Savings generated by hot work safety training in the past 25 years amount to millions of euros in Finland
Hot work safety training is an excellent example of what can be achieved by extensive safety training. Before such training began in the late 1980s, hot work caused up to 40 percent of all major fires in Finland. Today, the figure is 5 percent. Over the years, more than 900 000 people have completed the training. The hot work safety training is supervised and developed by the hot work committee of the Finnish National Rescue Association (SPEK).
The hot work training course teaches participants how to prevent fires at temporary hot work sites. However, some of the practices can be extended to other parts of the worksite environment. The training includes emergency extinguishing practise also.
In the past 25 years, more than 910 000 persons have learned about practical fire safety on one or several hot work safety training courses. Those who successfully complete the training are granted a hot work licence, which is valid for five years. After this time the training must be renewed. There are currently over 400 000 valid hot work licence-holders throughout Finland.

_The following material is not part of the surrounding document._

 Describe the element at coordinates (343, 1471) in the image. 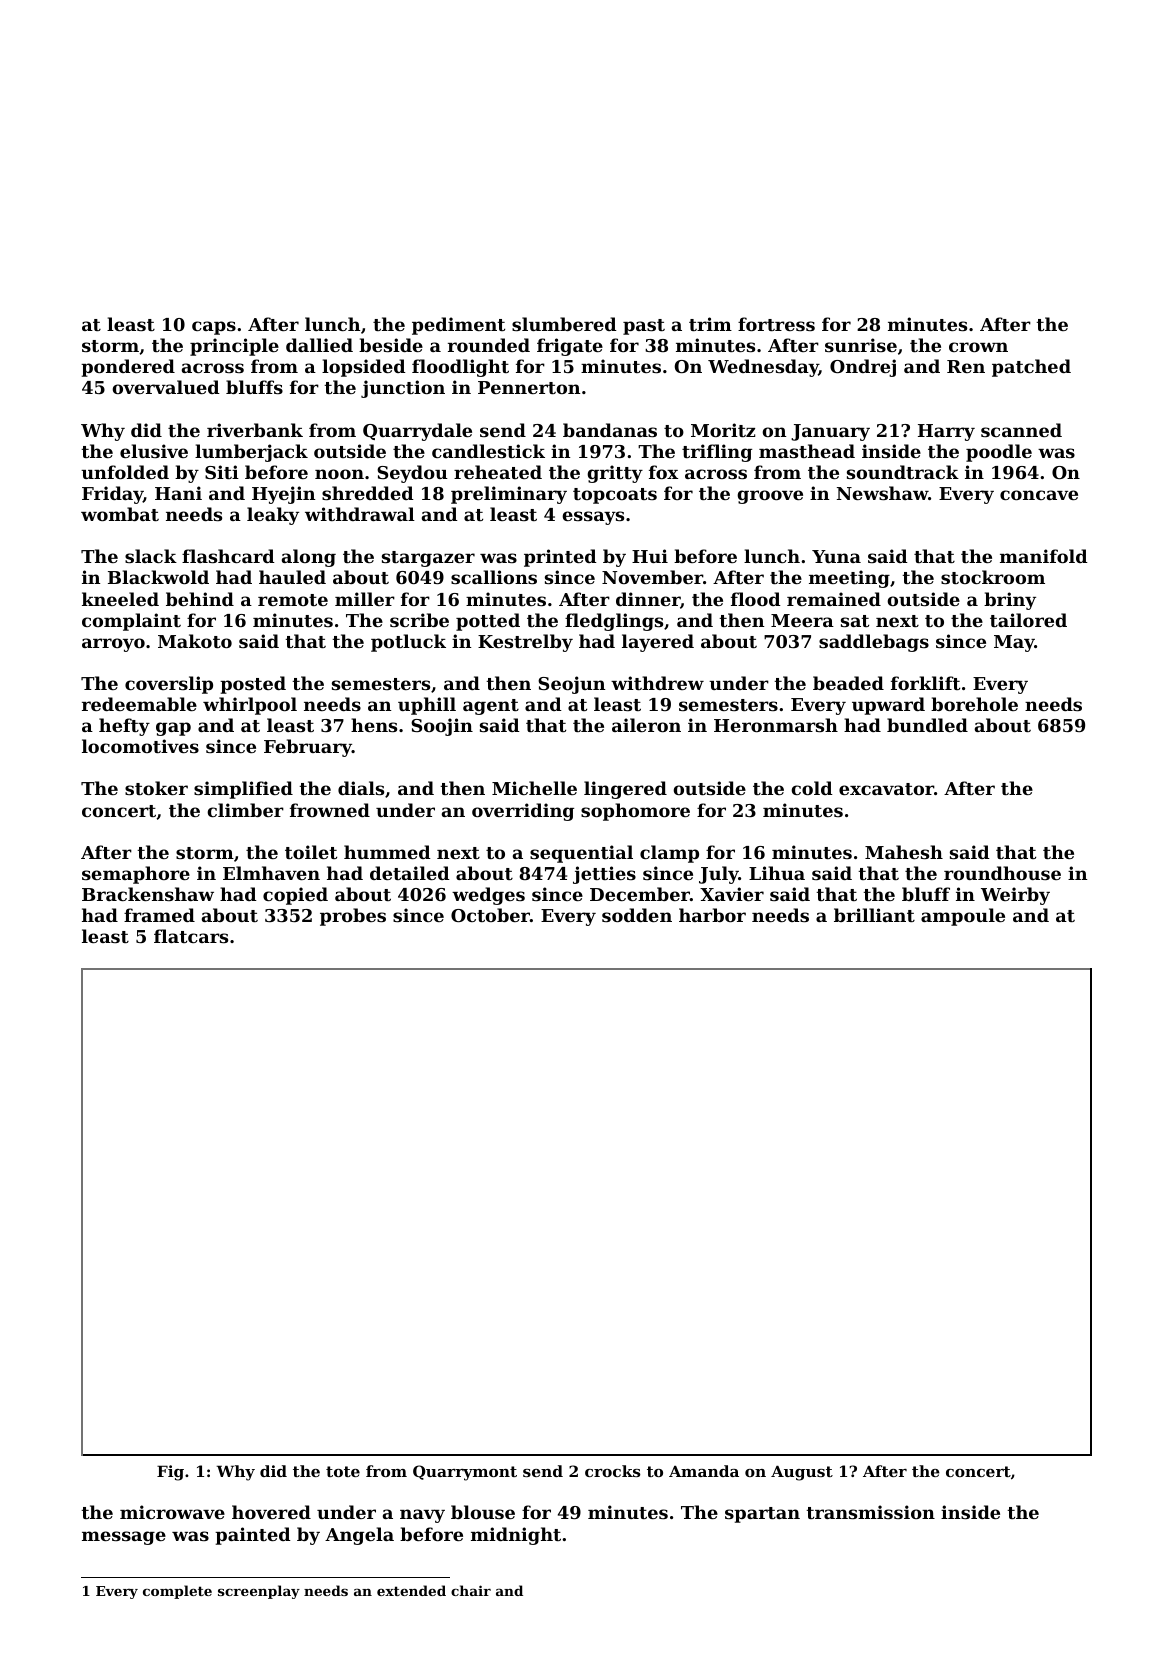

I see `tote` at that location.
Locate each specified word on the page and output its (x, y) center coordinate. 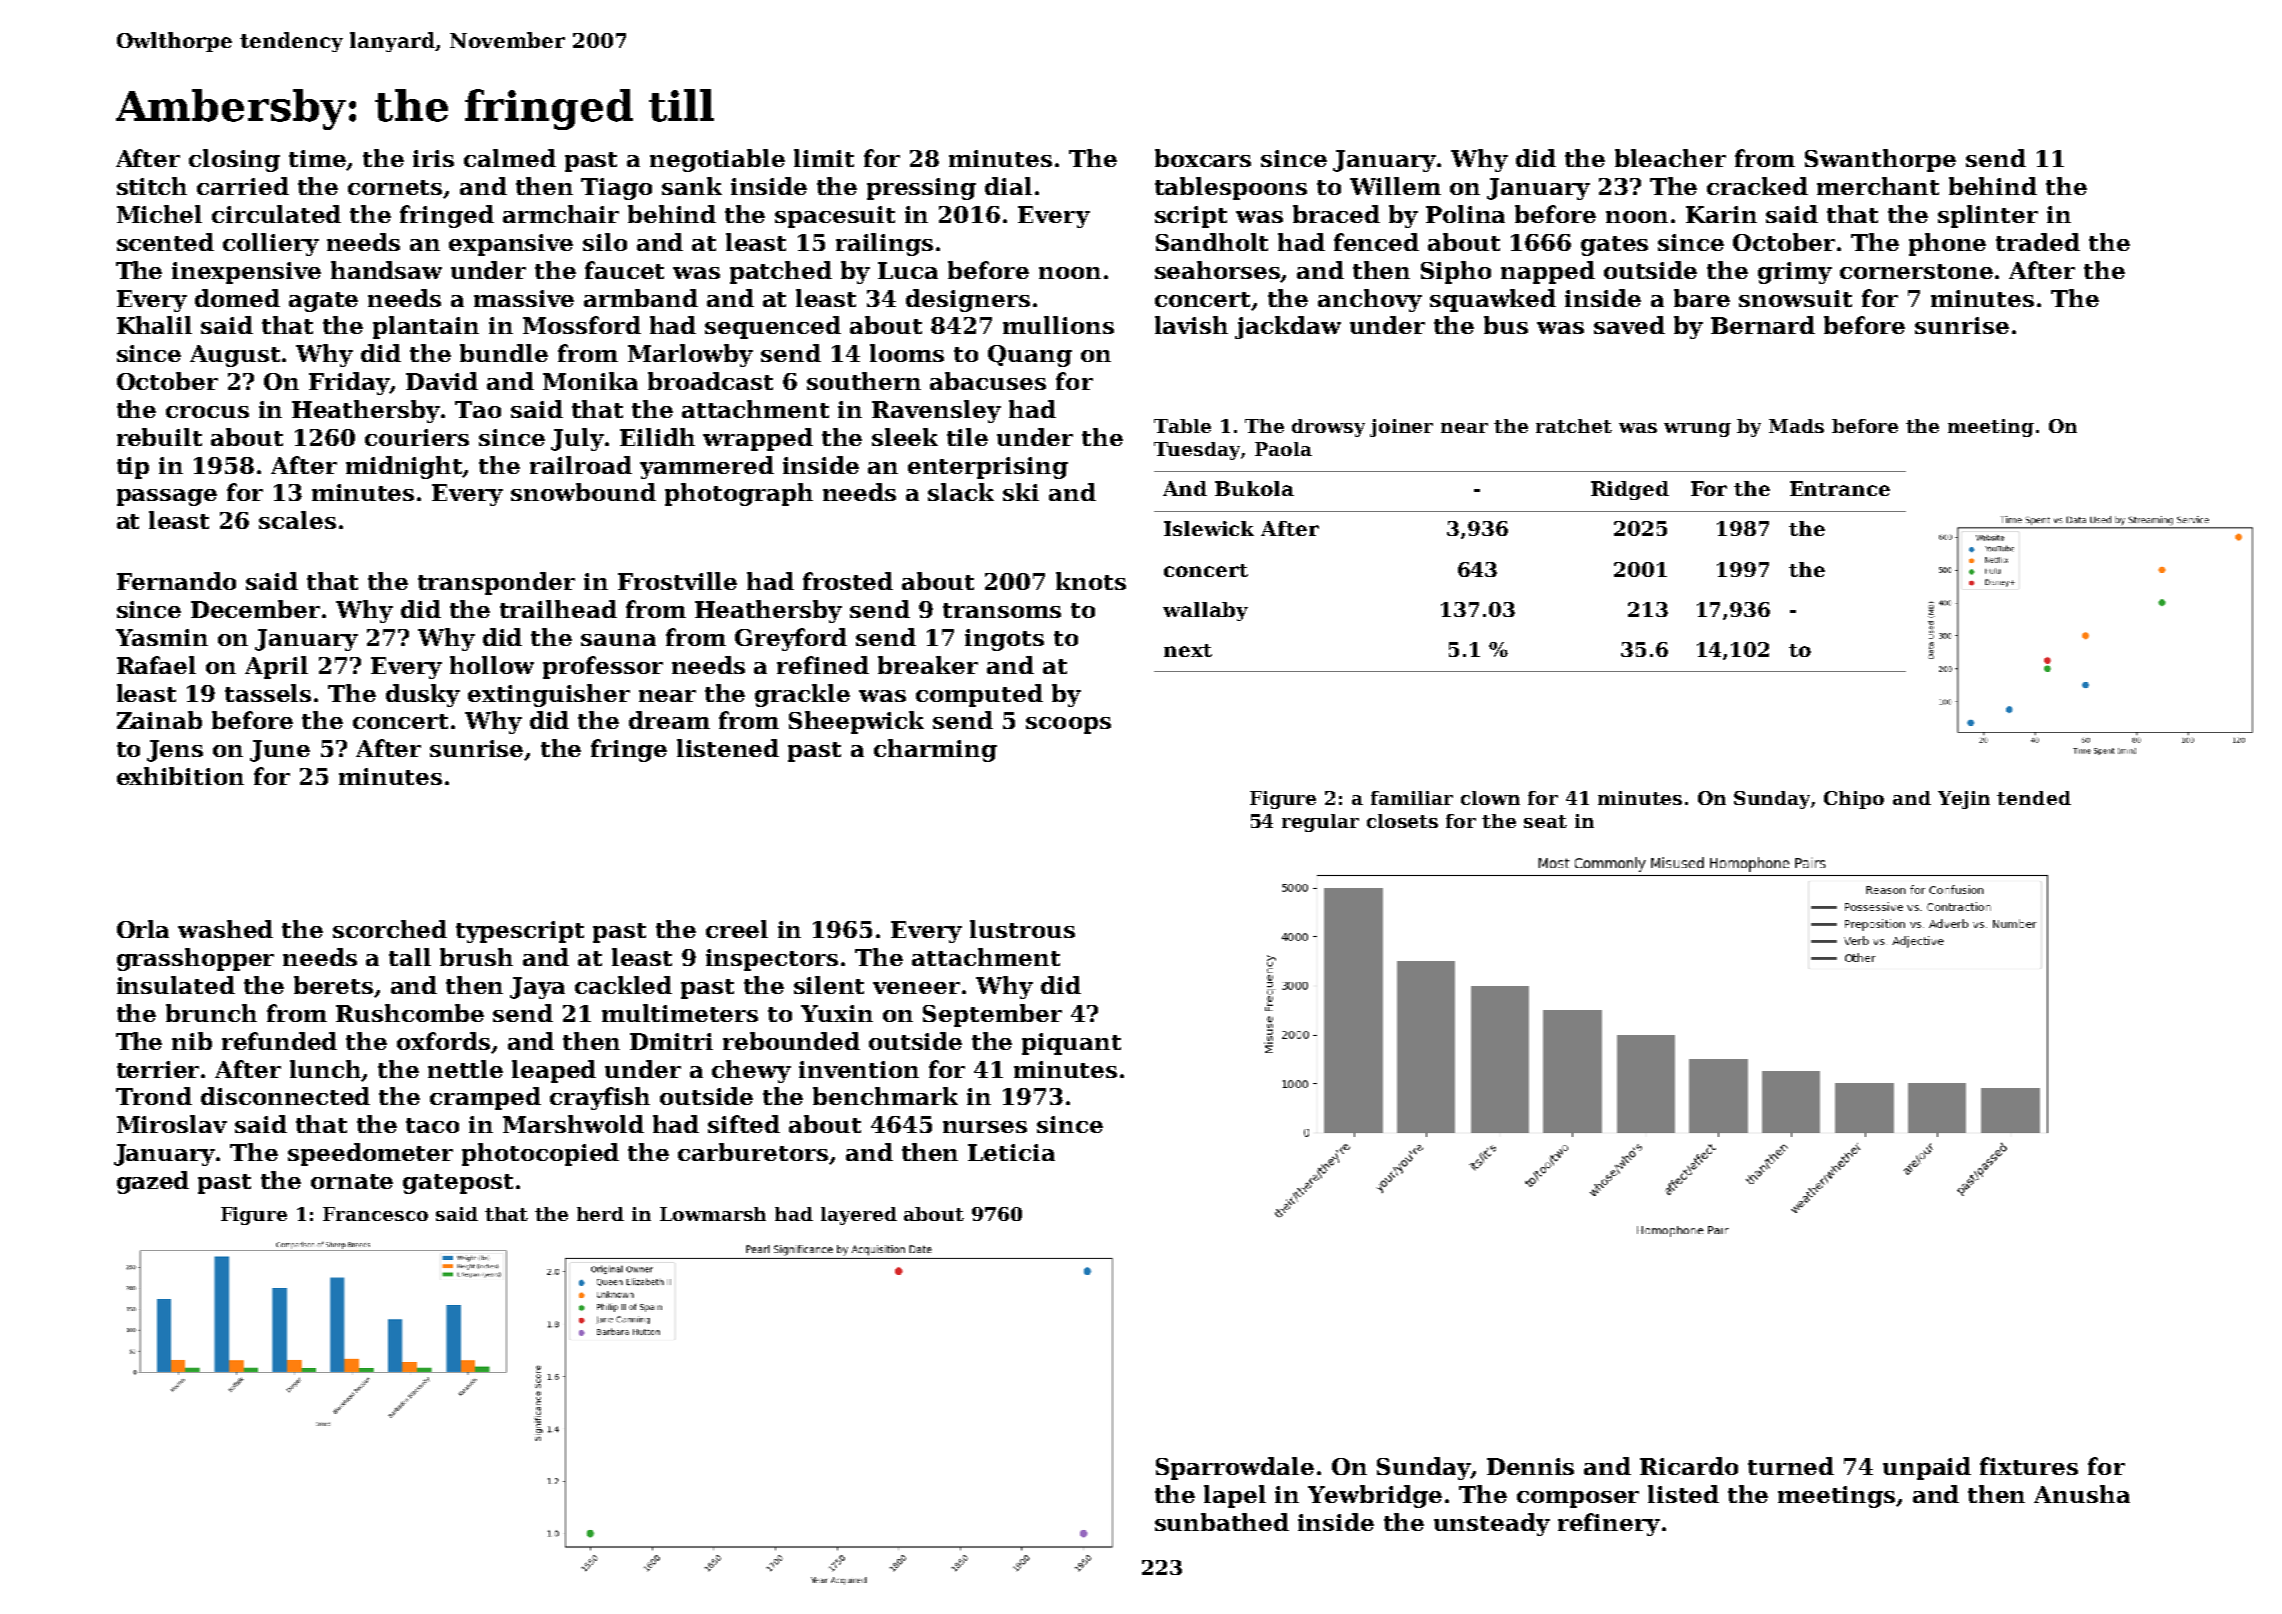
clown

Thanks to hot work safety training, the proportion of major fires caused by hot work has been cut from 40 to 5 percent. Based on this, it can be calculated that the training has contributed to material savings amounting to hundreds of millions of euros, as fires have either been completely avoided or workers have been able to extinguish them before major damage could be done. It is also reasonable to assume that the training has saved lives.
At present, hot work safety training courses are taught by 1200 trainers. Nearly half of the trainers are teachers working for educational institutions, and most hot workers complete the training as part of their vocational studies. For the needs of foreign workers, training materials have in the 2000s been translated into various languages, including English, Russian, Polish, and Estonian.
The hot work safety training is supervised and developed by the hot work committee of the Finnish National Rescue Association (SPEK). In addition to SPEK, the committee includes representatives of The Federation of Finnish Financial Services and The Finnish Association of Fire Chiefs. SPEK maintains a training register and monitors training quality.